O custo do serviço para o empresário varia de R$ 240 a R$ 450 por mês, a depender da empresa desenvolvedora contratada e do plano escolhido.
O pacote inclui funcionalidades como gestão do cardápio, pesquisa de satisfação, programas de fidelidade, acesso a dados dos clientes, entre outros, o que não inclui o custo dos entregadores.
A Padoca, por exemplo, conta com motoboys terceirizados da Mottu e Lalamove. Além disso, ainda que os pedidos tenham sido feitos por meio da plataforma própria, os restaurantes têm a possibilidade de usar entregadores dos gigantes do setor, mediante pagamento.
Nas plataformas próprias há acesso aos dados dos clientes, mediante autorização, diferentemente do que acontece no Rappi e no iFood.
Isso permite, no caso da Padoca, o uso do pixel do Facebook, por exemplo. Com essa ferramenta ela consegue direcionar os anúncios de produtos aos seus clientes de acordo com o seu perfil de ações realizadas no site.
Além disso, há ganhos na relação com os consumidores. Altheman e Rauch dizem que quando a compra se dá por meio do site, o contato direto entre as partes possibilita a resolução mais rápida de um eventual problema.
Ainda que o repasse para as duas plataformas seja, em média, 12% do faturamento total da Padoca Vegan, estar fora delas não é uma opção. Hoje, metade dos pedidos via delivery são feitos por meio do Ifood e a outra metade pelo site e aplicativo próprios.
A Companhia Tradicional de Comércio, empresa de restaurantes que existe há 25 anos, lançou no primeiro semestre de 2020 a Devoro, delivery multimarcas.
O porta-voz da empresa, Bruno Grinberg, diz que estar no iFood e no Rappi impulsionou o crescimento da marca no começo da pandemia, mas, por outro lado, ele percebeu que criar uma relação direta com o cliente por meio do site próprio seria uma grande oportunidade.
“É preciso investir no relacionamento com o consumidor e lhe apresentar os benefícios para que ele prefira comprar por meio do seu site”, diz Leo Texeira, sócio da consultoria NaMesa, que atua com negócios de gastronomia.
O principal desafio é atrair o cliente acostumado aos grandes aplicativos. O Pita Kebab, restaurante árabe em Pinheiros (zona oeste de São Paulo), opera no iFood e na plataforma própria desenvolvida pela Delivery App. O primeiro responde por 80% das vendas.
Para estimular compras na plataforma própria e fidelizar clientes, Piero Mazzamati, dono do negócio, oferece “cashback” (devolução de uma porcentagem do valor da compra) e uma taxa de entrega 20% mais barata que a do iFood para quem pedir sua refeição direto com o Pita.

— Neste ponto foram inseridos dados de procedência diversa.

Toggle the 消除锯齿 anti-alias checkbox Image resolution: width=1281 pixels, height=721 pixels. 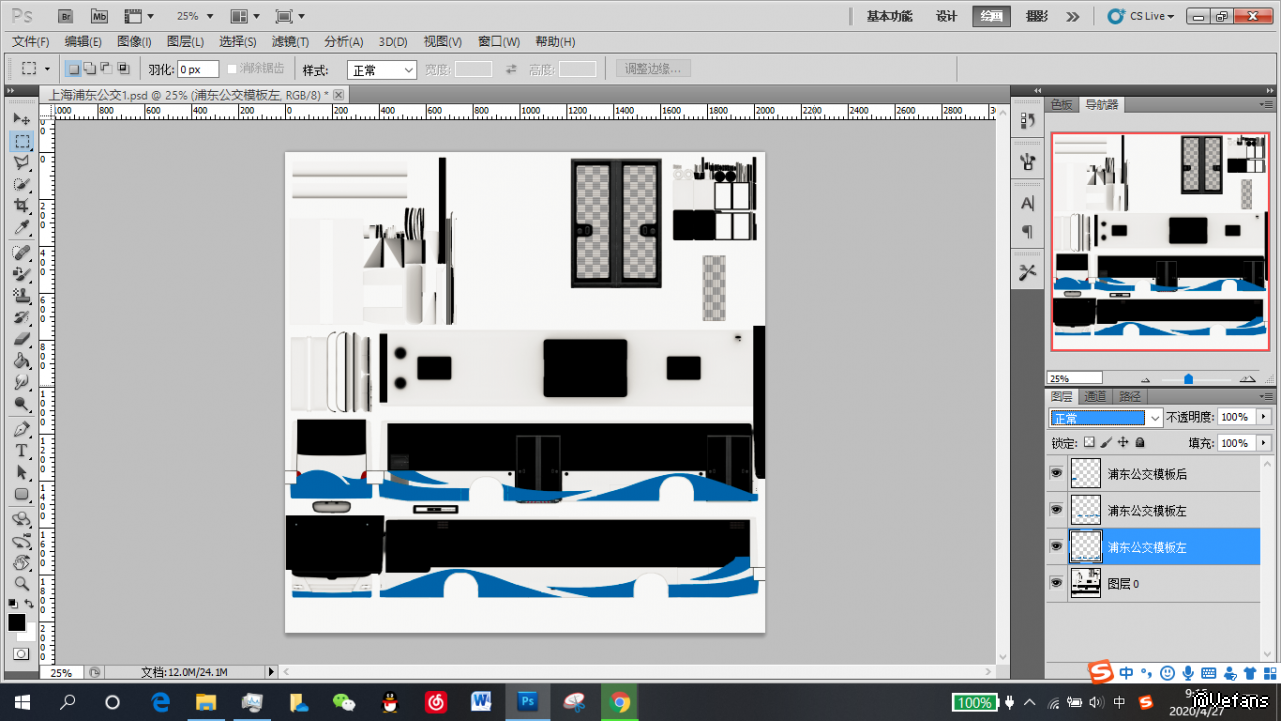point(233,69)
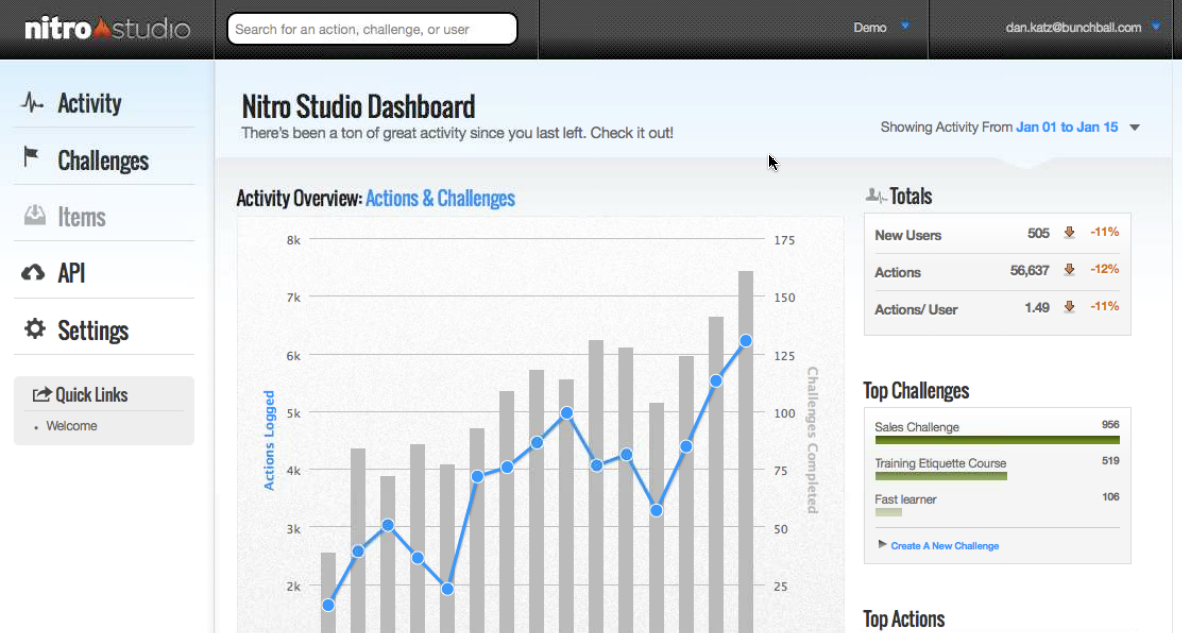Click the search field for actions or users
Image resolution: width=1182 pixels, height=633 pixels.
(x=372, y=29)
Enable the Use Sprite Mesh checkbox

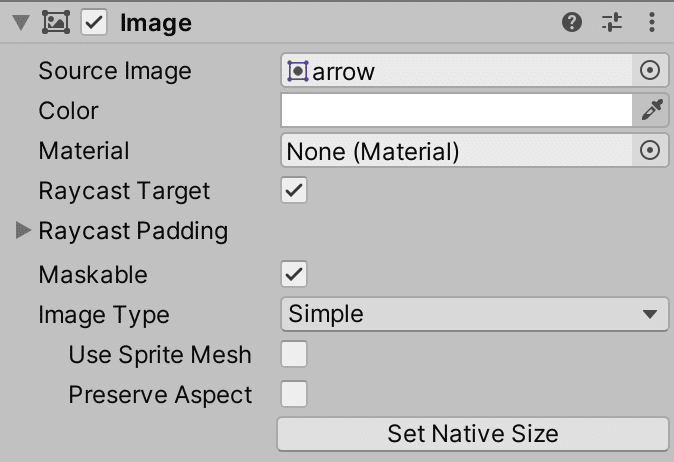click(x=294, y=354)
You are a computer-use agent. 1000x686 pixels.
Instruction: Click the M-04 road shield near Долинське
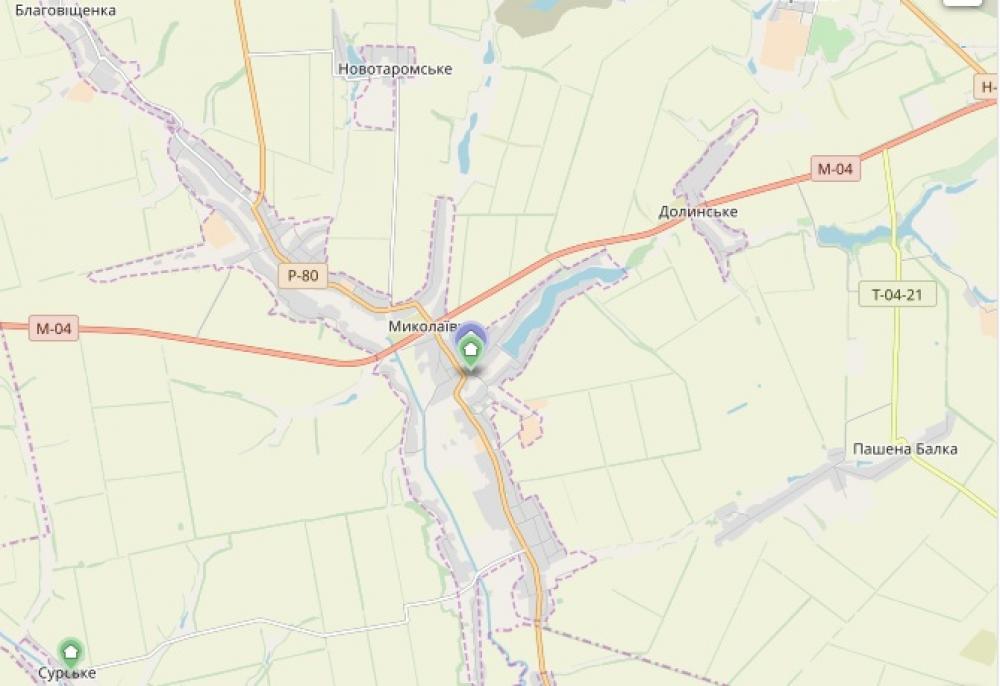pos(835,168)
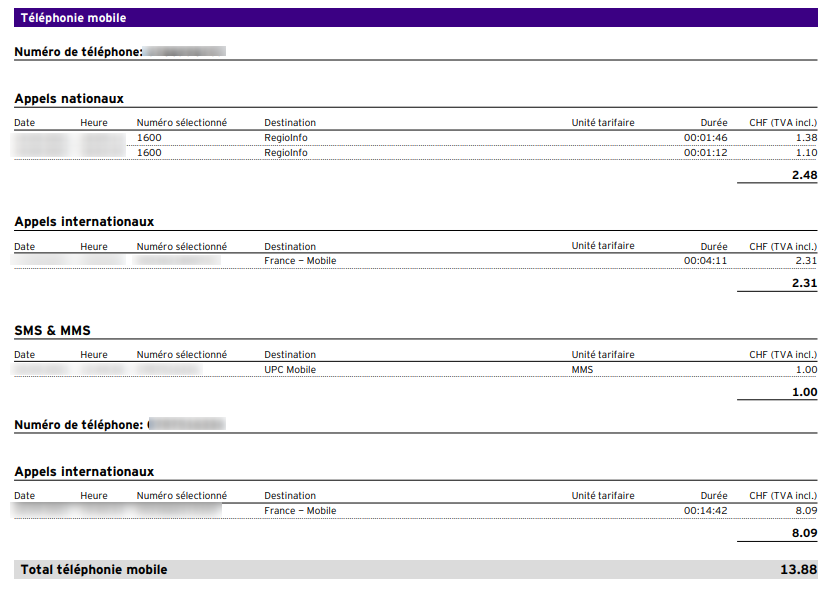Click the purple Téléphonie mobile header bar
This screenshot has width=827, height=589.
(x=415, y=18)
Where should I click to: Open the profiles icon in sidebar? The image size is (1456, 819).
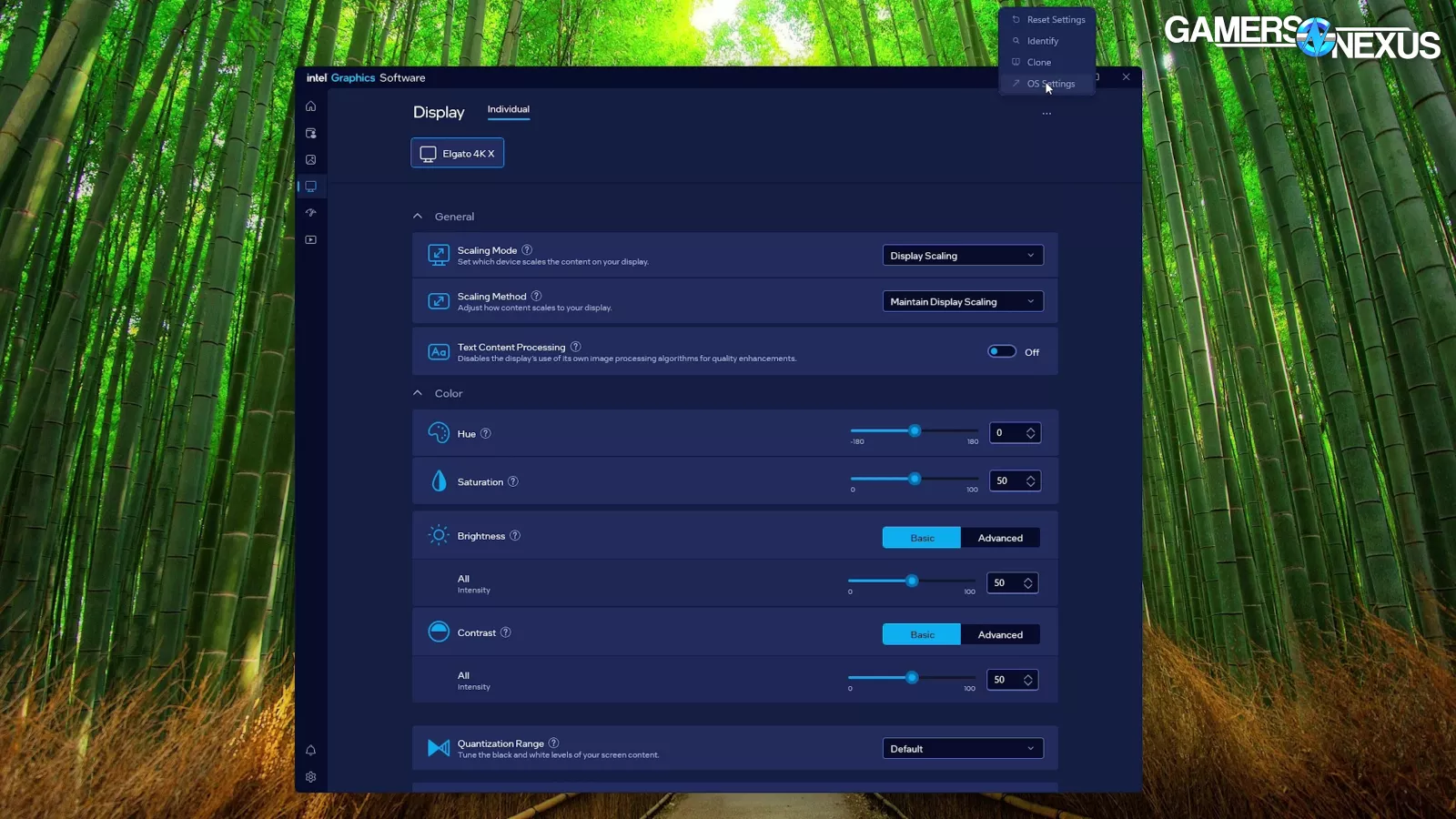tap(310, 133)
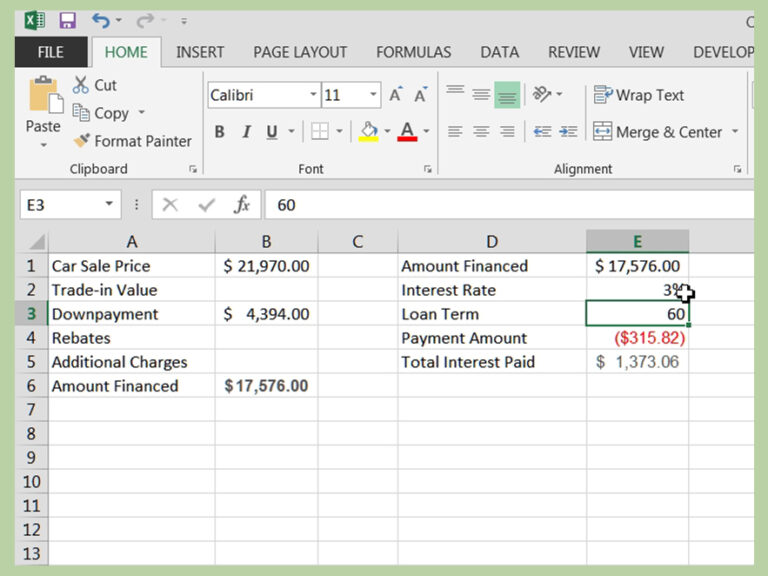
Task: Apply the yellow Fill Color
Action: pyautogui.click(x=369, y=132)
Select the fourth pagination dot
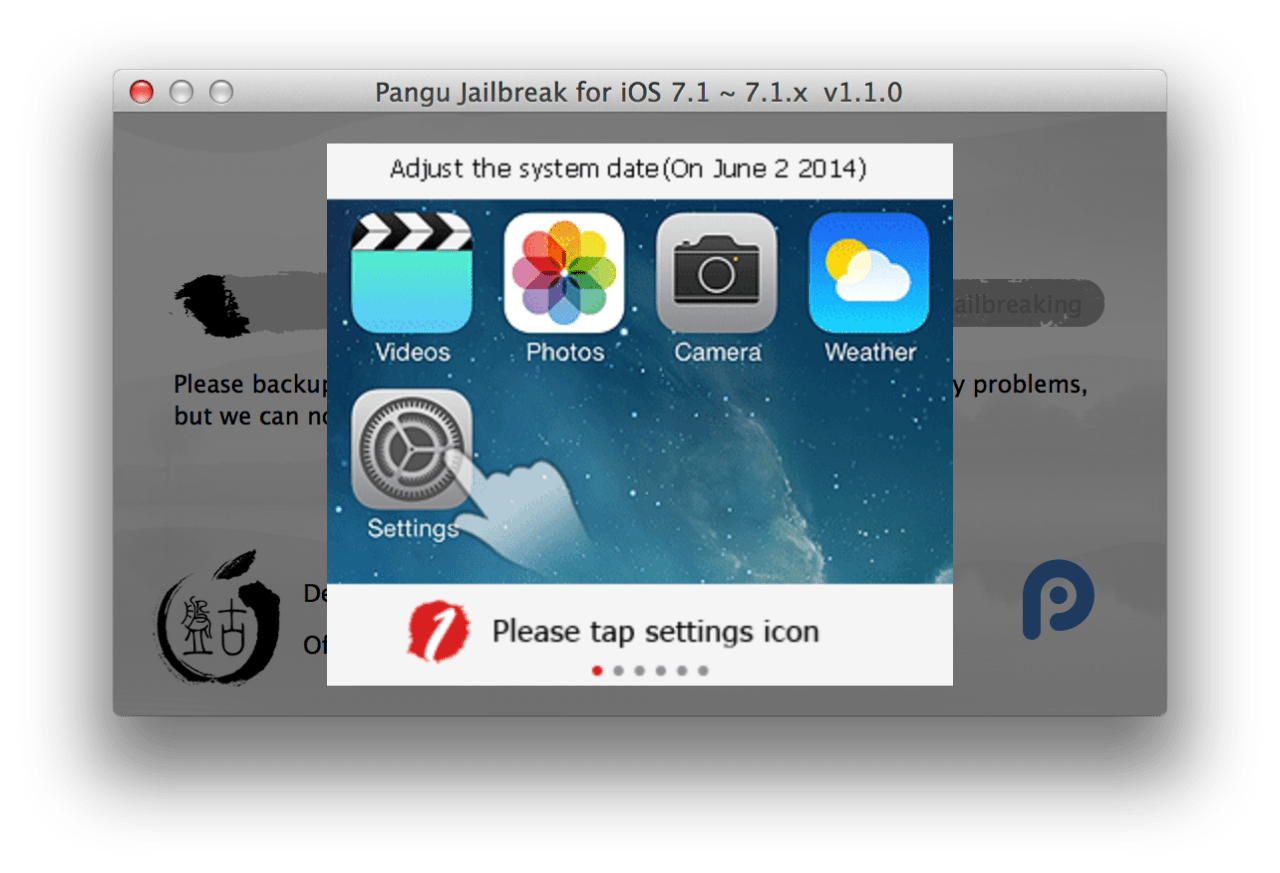 660,671
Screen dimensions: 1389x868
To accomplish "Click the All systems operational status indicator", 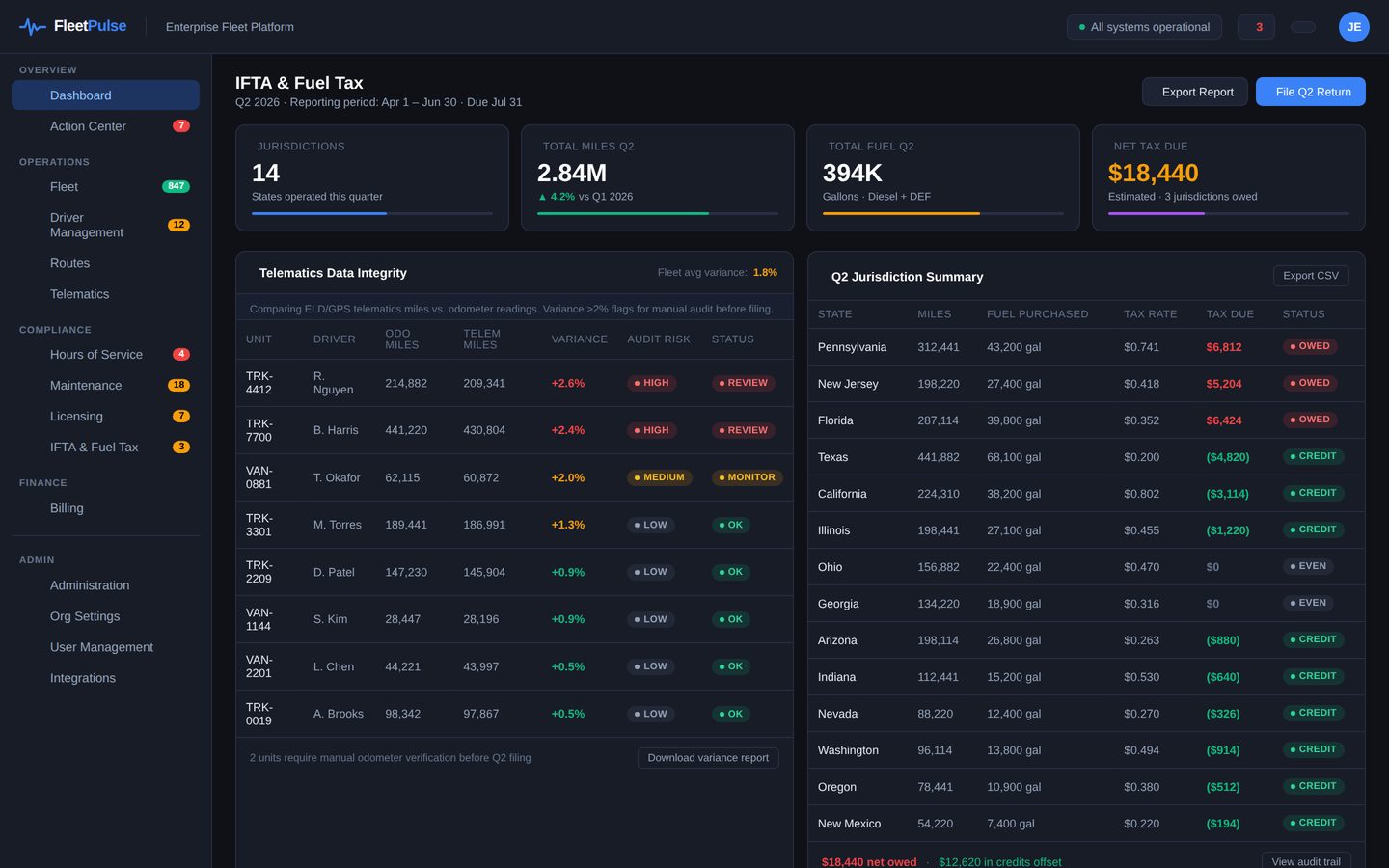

Para Bruno Poli, sócio do Dona Canô, restaurante de comida nordestina em Perdizes (zona oeste de São Paulo), as redes sociais, principalmente Instagram, são aliadas para direcionar os clientes ao seu canal, hospedado na plataforma Wix.
Lá são oferecidos cupons de desconto e preços mais atrativos para quem comprar por meio do seu site. Além do próprio canal, o restaurante está no Ifood, no Rappi e no App Justo. Para entregas, também usa a Borzo e a Lalaove.
Leo Texeira, da consultoria NaMesa, diz que as alternativas para se esquivar das taxas são necessárias e que o modelo híbrido, que opere nos gigantes dos setor e em plataformas próprias, parece ser um caminho para restaurantes.
Apesar das taxas, quando a marca está presente nessas plataformas, a expectativa de atrair novos clientes é maior.
“Os marketplaces trazem dois grandes valores. O primeiro é ter uma plataforma de interlocução para vender ao cliente que você já tem e o segundo é ter acesso a uma base de clientes que já usam aquela plataforma e se apresentar como opção “, diz Rubens Massa, professor do centro de empreendedorismo e novos negócios da FGV.
Procurado, o iFood se limitou a explicar como as taxas funcionam. É possível contratar duas opções de plano. Em uma delas, é cobrado 6% do valor da venda (sem acesso a entregadores) e na outra, 26% (com acesso a motoboys, caso da Padoca). Além disso, há mensalidade de R$ 100 e R$ 130, de acordo com o plano, para quem vender mais de R$ 1.800 no mês.
Por meio de nota, o Rappi afirmou que os percentuais cobrados são negociáveis e dependem de fatores que incluem a complexidade das entregas, a localização e participações em ações promocionais.